[Nagiosplug-devel] Suggested alterations to the Performance Protocoll
Andreas Ericsson
ae at op5.se
Mon Sep 20 05:23:02 CEST 2004
Ben Clewett wrote:
> Just a comment or two, I want to get this completed now :)
>
> Andreas,
>
>>> I suggest following the KISS rule. Please don't turn perfparse into
>>> something too complicated for users to use, and don't make it too
>>> monolithic to install.
>
>
> I totally agree with KISS. Very easy to go on designing way beyond what
> is needed or wanted. Can I pick up your commend about making PerfParse
> something 'too monolithic to install'. I am not sure what you mean. Do
> you mean we should break the product into lots of libs?
>
Brain-typo on my behalf. What I meant was "too monolithic to use". See
below for details.
>> This was just a bad example. For now, I only see the following uses :
>> label1:string='any string'
>> label2:perf=valueUOM;range...
>> label3:log=timestamp;'log line'
>
>
> Have we agreed 1 and 2? I think so. Label 3 looks interesting,
> although not much to separate from label 2.
>
If the intention of perfparse is to gather data and display it in graphs
(the number of strings occuring between certain time-intervals is one of
those things that can be graphed, although in a very non-optimal way,
code- and databasewise), I think it would be prudent to have it not
gather anything else. Keep the abilities within the purpose, so to speak.
I know it's quite simple to have it pull whatever data anyone can
possibly imagine and save to a plethora of different mediums. Code for
parsing input isn't really all that difficult to write either. But
remember, "because it's possible" is the worst reason ever to do
anything at all.
I can imagine a lot of people using perfparse because its abilities are
(currently) (properly) limited to something that appeals to a wide
audience, while not being very difficult to set up. What I can NOT
imagine is that people want to use perfparse like some additional
logging module for various data they can already find somewhere else.
> Can I suggest with log lines, and other non-unique data, that the data
> is written into the standard textual output of the plugin, with the
> timestamp of the plugin. This already does a very good job of storing
> this kind of data. An extension of '| timestamp=23432432432.123' has
> already been discusses as a correction if the plugin time is not
> correct.
This is not a very good idea. If the Nagios timestamp isn't correct,
there's very little chance for the plugin to obtain one that is (unless
you want to incorporate NTP capabilities in all plugins). Also, I see
very little real value (but a whole lot of work) in adding microsecond
precision to plugins and I wonder when that timestamp should be
collected? Invocation-time? Then it will differ greatly (micro-second
wise) between perl and C plugins, and will be hard to get at all for
shell-scripts. Exit-time? Then it will differ a lot based on how long
the check took to execute. What about remotely executed plugins? Should
they report the time on the system they're being run on, or should
check_nrpe / check_by_ssh collect the timestamp?

* [Collected material]
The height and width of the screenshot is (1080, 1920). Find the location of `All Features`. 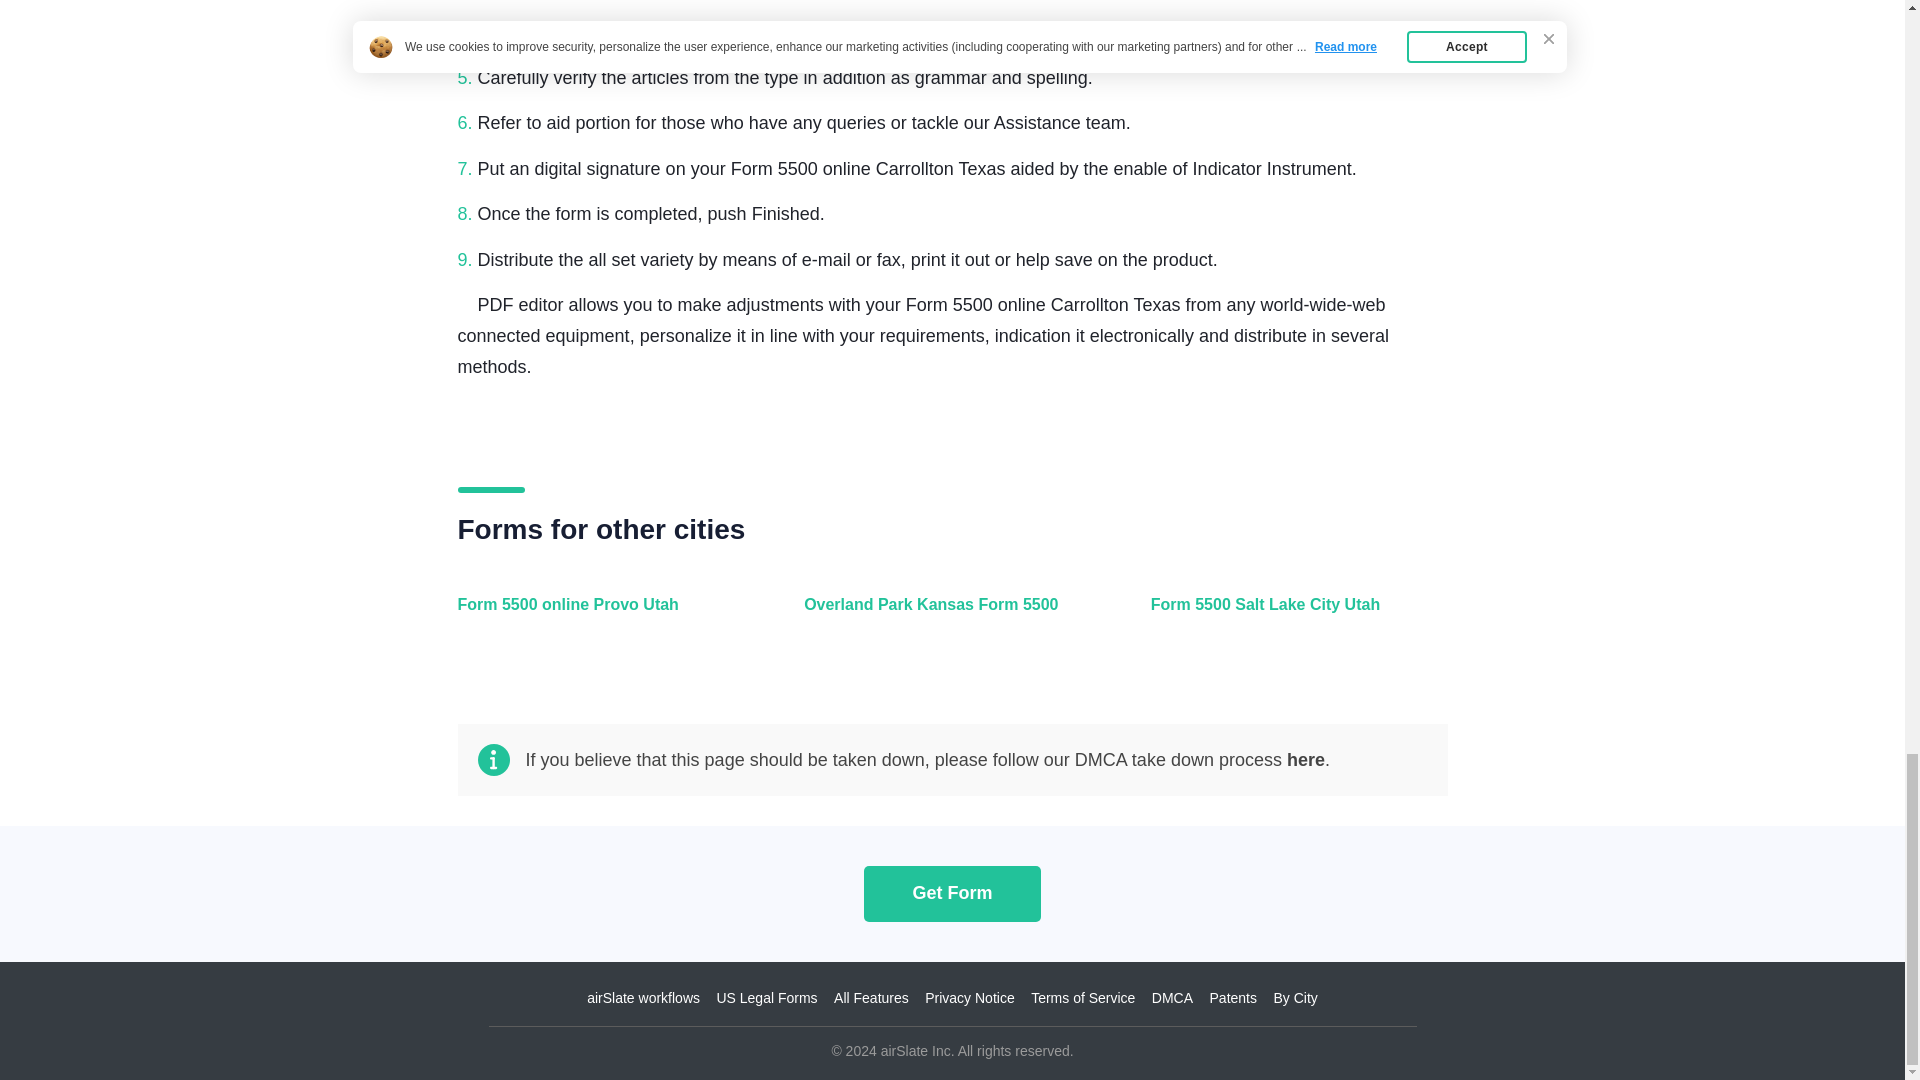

* [Request]
Carry on the perfparse mailing-list reply from its final sentence, in the same voice.

* [Exercise answer]
The proper way of doing this is ofcourse to let perfparse auto-add
timestamps when data arrives (or better yet, have the SQL server do it
for you). That way plugin-authors won't have to think about it, and
every plugin gets its time collected in an identical way. For
synchronization issues between several different hosts, turn to NTP and
inform the users that things won't optimally if time drifts a lot. I'm
sure the users will think this is pretty obvious once they're informed
of this.
> Do we need anything more? If so is it time to break into XML
> rather than a large confusing collection of metric formats? (Sorry Yves :)
>
Using XML output in Nagios plugins will break something that has made
Nagios very successful: The ability of the average user to concoct a
plugin that works.
Those who use both Nagios and perfparse might add the output you're
looking for (although I doubt it), but Nagios has a much wider userbase
so most of them will just write "check this and return
OK|WARNING|CRITICAL" plugins. The perfparse users will then complain to
the perfparse devel team (or, *shudder*, to the nagiosplug-devel or
nagios-users list) that some plugin they found somewhere doesn't work
with perfparse. Don't put us through that.
>>> Use shell (backslash) escapes or die. ;)
>>
>>
>> I prefer the backslash too. Others said '' to escape a '
>> This is not too hard to code and I can change that in my parser. What
>> should I do ?
>
>
> So I vote to scrap the '' in all cases and use \\ instead. For what
> it's worth...
>
I guess we all agree then. Good thing, consensus. :)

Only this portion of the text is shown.